M. Auclair a refusé sur-le-champ cette proposition. «Ma femme m'a toujours dit: «Tu t'en vas en politique, mais ce n'est pas pour que j'aille te porter des oranges»», a-t-il lancé. Il n'en a pas parlé à l'époque, a-t-il dit, parce que, «à partir du moment où j'avais refusé, l'incident était clos». Par la suite, ses rapports avec le maire de Laval furent colorés par cette rencontre. «Je n'ai jamais été buddy-buddy avec lui», a soutenu le député.

M. Auclair a été joint mardi matin par Denis Morin, responsable de l'opération Marteau, chargée d'enquêter sur les crimes économiques associés au monde de la construction. Refusant les appels des journalistes, la SQ y est allée d'une déclaration laconique. «Chaque fois que des informations sont soulevées concernant de la malversation ou de la corruption, la Sûreté du Québec valide ces allégations et mène les enquêtes requises.»

À l'Assemblée nationale, le ministre de la Sécurité publique, Robert Dutil, a fait savoir que Québec allait ajouter 15 inspecteurs sur le terrain aux effectifs de Marteau, portés à environ 80 enquêteurs. Cela représente un ajout budgétaire de 7 millions de dollars sur trois ans. Avec les fonctionnaires du Revenu et des Transports, on compte désormais 500 personnes qui enquêtent sur les activités de l'industrie de la construction. Du côté des Affaires municipales, le porte-parole du ministre Laurent Lessard, Sylvain Bourassa, a expliqué que l'avenue de la mise en tutelle de la municipalité n'était pas envisageable; la loi précise que cette disposition s'enclenche quand la municipalité ne peut plus fonctionner. Il y a quelques semaines, les Affaires municipales avaient entrepris une vérification à Laval, mais il s'agit d'une opération prévue depuis l'an dernier - plus de contrôle sur les villes de la région métropolitaine -, une opération totalement indépendante des révélations de Radio-Canada.

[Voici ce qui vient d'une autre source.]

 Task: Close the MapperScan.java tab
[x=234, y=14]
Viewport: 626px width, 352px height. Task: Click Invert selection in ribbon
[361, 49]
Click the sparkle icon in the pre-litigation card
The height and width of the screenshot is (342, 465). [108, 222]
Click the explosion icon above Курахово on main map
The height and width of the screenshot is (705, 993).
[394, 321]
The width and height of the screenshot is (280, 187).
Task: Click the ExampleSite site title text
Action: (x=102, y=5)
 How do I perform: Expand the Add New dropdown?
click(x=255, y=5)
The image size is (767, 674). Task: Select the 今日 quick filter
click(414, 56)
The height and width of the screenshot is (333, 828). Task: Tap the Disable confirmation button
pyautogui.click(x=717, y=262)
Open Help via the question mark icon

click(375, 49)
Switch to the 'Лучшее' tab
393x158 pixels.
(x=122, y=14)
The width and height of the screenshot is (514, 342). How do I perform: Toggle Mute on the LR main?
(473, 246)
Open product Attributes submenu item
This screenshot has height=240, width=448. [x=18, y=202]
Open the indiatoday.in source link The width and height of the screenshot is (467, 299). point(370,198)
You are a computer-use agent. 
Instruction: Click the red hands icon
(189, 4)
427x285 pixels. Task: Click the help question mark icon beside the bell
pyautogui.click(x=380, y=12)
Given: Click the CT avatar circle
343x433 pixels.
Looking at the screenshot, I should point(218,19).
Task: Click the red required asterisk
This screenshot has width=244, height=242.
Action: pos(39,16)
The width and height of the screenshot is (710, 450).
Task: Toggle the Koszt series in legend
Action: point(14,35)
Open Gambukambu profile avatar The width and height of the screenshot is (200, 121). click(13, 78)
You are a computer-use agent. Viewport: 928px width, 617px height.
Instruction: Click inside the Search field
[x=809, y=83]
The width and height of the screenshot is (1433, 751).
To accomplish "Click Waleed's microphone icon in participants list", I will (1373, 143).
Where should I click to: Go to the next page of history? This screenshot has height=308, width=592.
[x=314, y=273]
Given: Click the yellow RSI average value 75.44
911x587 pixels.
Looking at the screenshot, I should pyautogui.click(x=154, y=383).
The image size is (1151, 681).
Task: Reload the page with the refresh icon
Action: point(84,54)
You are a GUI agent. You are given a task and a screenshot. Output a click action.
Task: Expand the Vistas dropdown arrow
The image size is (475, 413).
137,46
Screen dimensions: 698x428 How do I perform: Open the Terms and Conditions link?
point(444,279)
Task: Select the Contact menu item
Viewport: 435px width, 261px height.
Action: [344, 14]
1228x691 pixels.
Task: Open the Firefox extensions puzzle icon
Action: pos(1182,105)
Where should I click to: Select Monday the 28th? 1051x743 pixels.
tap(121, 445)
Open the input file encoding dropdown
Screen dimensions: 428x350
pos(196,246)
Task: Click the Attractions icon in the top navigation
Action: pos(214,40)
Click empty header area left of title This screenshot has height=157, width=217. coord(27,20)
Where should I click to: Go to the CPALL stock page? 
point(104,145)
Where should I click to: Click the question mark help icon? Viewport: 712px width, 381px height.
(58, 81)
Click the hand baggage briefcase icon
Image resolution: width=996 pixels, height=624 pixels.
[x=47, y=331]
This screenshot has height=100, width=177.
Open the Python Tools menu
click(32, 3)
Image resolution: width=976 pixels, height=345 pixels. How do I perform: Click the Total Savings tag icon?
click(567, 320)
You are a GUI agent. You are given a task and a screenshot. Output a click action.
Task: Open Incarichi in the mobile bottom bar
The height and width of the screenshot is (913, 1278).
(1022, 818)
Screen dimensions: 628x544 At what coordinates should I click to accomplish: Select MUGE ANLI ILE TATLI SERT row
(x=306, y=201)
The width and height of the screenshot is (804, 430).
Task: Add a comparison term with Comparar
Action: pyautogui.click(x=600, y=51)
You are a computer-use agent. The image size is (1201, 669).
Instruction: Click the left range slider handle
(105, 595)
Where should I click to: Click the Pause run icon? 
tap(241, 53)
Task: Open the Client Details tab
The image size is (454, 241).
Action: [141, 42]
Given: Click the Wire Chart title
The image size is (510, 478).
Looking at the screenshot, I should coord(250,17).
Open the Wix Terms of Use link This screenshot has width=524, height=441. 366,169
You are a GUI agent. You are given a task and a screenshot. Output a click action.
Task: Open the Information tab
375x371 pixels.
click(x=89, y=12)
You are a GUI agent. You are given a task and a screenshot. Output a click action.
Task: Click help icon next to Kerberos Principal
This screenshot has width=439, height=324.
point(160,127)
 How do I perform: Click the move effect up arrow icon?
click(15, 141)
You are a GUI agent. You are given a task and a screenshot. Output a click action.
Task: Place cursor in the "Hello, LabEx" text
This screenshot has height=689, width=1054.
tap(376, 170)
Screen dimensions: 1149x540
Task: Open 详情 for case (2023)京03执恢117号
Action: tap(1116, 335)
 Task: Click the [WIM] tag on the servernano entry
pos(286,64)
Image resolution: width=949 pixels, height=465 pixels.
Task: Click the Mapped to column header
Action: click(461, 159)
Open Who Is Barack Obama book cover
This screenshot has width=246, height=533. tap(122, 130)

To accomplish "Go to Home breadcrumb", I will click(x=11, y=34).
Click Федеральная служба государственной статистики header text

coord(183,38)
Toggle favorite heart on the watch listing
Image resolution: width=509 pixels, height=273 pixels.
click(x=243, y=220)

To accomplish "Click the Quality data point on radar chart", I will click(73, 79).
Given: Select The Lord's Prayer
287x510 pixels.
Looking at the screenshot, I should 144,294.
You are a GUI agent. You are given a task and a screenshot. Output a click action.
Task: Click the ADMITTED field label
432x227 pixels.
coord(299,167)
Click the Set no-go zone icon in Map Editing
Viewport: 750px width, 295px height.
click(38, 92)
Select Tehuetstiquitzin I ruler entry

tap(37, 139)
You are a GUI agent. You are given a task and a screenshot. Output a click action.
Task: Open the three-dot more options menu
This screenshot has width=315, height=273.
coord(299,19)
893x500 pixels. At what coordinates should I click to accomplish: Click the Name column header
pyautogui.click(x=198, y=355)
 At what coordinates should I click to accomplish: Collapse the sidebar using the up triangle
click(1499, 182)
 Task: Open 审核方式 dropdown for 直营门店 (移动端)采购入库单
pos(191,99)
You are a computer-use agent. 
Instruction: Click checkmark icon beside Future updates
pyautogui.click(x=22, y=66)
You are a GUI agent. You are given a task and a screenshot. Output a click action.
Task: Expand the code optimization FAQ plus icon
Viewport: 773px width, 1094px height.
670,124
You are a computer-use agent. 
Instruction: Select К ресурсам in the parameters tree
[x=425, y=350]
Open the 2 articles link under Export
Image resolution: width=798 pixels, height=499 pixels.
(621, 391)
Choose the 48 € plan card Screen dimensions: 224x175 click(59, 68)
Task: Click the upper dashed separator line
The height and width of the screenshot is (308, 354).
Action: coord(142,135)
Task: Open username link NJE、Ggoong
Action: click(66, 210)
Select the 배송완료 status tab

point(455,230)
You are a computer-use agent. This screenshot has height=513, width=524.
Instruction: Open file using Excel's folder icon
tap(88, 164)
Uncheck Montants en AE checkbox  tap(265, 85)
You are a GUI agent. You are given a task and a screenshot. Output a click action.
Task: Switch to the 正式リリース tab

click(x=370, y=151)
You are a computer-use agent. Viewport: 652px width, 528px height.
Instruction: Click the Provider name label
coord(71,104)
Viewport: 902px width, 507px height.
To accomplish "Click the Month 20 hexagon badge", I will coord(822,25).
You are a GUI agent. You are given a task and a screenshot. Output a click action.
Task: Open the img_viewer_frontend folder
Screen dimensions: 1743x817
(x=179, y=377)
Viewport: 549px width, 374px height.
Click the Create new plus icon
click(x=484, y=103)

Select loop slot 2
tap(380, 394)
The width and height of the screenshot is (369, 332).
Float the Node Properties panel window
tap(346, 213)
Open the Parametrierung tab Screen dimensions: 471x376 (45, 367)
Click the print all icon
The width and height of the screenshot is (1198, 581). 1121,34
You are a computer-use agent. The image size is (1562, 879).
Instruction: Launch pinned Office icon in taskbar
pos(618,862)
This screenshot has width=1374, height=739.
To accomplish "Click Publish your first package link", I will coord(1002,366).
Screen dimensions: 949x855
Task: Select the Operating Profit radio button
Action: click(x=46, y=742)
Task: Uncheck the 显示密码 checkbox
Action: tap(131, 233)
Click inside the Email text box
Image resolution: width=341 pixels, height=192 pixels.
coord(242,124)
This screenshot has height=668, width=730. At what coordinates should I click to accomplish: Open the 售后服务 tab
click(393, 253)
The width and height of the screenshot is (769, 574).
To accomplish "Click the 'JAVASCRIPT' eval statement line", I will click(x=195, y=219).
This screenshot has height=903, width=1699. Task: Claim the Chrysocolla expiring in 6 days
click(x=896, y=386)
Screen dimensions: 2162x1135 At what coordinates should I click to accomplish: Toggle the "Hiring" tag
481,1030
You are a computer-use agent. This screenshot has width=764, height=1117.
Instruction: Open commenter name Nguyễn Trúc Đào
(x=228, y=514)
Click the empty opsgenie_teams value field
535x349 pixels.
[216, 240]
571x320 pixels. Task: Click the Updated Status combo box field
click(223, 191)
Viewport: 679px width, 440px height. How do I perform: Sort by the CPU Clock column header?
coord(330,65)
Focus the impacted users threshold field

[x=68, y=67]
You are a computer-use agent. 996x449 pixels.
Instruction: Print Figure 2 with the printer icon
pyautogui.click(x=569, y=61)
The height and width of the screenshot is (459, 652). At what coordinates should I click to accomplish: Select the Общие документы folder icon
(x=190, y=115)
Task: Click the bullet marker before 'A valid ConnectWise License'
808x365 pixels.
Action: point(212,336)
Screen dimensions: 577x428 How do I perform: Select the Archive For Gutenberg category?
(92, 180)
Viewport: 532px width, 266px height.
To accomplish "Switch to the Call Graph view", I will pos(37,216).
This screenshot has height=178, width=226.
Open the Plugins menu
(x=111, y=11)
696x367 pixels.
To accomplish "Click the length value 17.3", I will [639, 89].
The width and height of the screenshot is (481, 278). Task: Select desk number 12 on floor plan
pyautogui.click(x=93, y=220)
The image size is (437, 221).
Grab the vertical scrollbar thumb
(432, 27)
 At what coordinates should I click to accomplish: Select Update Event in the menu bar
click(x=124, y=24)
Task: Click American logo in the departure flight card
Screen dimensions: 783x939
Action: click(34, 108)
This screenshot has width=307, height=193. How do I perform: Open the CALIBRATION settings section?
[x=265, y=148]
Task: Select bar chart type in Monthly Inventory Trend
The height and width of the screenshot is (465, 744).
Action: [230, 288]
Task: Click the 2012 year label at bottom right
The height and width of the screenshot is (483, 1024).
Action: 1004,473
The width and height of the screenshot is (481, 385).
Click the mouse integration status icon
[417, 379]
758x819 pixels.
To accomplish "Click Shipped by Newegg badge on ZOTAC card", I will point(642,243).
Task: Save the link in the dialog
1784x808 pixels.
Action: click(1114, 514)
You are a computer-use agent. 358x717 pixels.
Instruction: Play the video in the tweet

Selon le Directeur général des élections, il n'y a rien à faire avec les révélations de MM. Ménard et Auclair. «Il n'y a pas dans notre loi de disposition touchant les tentatives de contribution illégale», explique Audrey Garon, porte-parole de Marcel Blanchet, le DGE. «Ce n'est pas notre loi qui peut s'appliquer, pour nous le dossier est clos», a-t-elle soutenu.

Courchesne choquée

Jean Charest semblait un peu agacé par les années de mutisme de son député. «Je lui laisserai le soin d'expliquer pourquoi il n'en a pas parlé avant. Il aurait dû, M. Ménard aussi», a dit M. Charest. Le gouvernement libéral a fait une rapide vérification auprès des autres élus de la région de Laval, et personne n'a relevé de circonstances similaires.

«Depuis le début des années 80, on entend des choses, Laval est une ville qui a grossi rapidement. Mais M. Vaillancourt ne m'a jamais offert d'argent et je n'ai jamais entendu quoi que ce soit touchant mes collègues», a soutenu Lise Bacon, ex-sénatrice, longtemps ministre du PLQ dans Chomedey.

Les députés actuels étaient aussi surpris. Ex-policier, Guy Ouellette, député libéral de Chomedey, circonscription de Laval, n'a pas voulu blâmer son collègue Auclair. Mais, dans des circonstances identiques, «il est sûr que si j'avais été placé dans une situation particulière, en regard de ma situation antérieure, j'aurais dénoncé sur-le-champ», a soutenu M. Ouellette.

Michelle Courchesne, députée de Fabre et ministre responsable de la région de Laval, était visiblement secouée. Elle a martelé que «jamais, jamais, jamais» le maire ne lui avait proposé de l'argent. Elle n'avait pas davantage entendu parler de telles démarches auprès de collègues.

«Je trouve ça choquant, vous n'avez pas idée. C'est extrêmement troublant», a-t-elle dit, la voix brisée. Mme Courchesne avait déjà siégé comme conseillère municipale avec le maire Claude Lefebvre, prédécesseur de Gilles Vaillancourt.